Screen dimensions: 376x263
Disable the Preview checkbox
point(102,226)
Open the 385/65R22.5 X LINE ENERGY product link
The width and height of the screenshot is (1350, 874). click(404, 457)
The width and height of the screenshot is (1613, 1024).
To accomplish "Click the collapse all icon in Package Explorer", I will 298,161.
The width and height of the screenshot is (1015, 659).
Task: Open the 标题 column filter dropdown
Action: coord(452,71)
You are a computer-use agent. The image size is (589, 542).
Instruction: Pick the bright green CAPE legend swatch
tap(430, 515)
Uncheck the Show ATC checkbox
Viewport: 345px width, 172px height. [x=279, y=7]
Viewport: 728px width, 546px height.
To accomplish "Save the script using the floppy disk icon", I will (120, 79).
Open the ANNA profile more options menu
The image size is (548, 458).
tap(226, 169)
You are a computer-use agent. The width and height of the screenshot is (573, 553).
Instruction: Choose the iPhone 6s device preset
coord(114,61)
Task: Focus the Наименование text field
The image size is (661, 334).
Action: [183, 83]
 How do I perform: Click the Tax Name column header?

**What you are asked to do**
Rewrite every line of the records above as a Markdown table with the columns Row and Line, numbering each row and skipping blank lines.

**Solved exercise**
| Row | Line |
|---|---|
| 1 | Screen dimensions: 376x263 |
| 2 | Disable the Preview checkbox |
| 3 | point(102,226) |
| 4 | Open the 385/65R22.5 X LINE ENERGY product link |
| 5 | The width and height of the screenshot is (1350, 874). click(404, 457) |
| 6 | The width and height of the screenshot is (1613, 1024). |
| 7 | To accomplish "Click the collapse all icon in Package Explorer", I will 298,161. |
| 8 | The width and height of the screenshot is (1015, 659). |
| 9 | Task: Open the 标题 column filter dropdown |
| 10 | Action: coord(452,71) |
| 11 | You are a computer-use agent. The image size is (589, 542). |
| 12 | Instruction: Pick the bright green CAPE legend swatch |
| 13 | tap(430, 515) |
| 14 | Uncheck the Show ATC checkbox |
| 15 | Viewport: 345px width, 172px height. [x=279, y=7] |
| 16 | Viewport: 728px width, 546px height. |
| 17 | To accomplish "Save the script using the floppy disk icon", I will (120, 79). |
| 18 | Open the ANNA profile more options menu |
| 19 | The image size is (548, 458). |
| 20 | tap(226, 169) |
| 21 | You are a computer-use agent. The width and height of the screenshot is (573, 553). |
| 22 | Instruction: Choose the iPhone 6s device preset |
| 23 | coord(114,61) |
| 24 | Task: Focus the Наименование text field |
| 25 | The image size is (661, 334). |
| 26 | Action: [183, 83] |
| 27 |  How do I perform: Click the Tax Name column header? |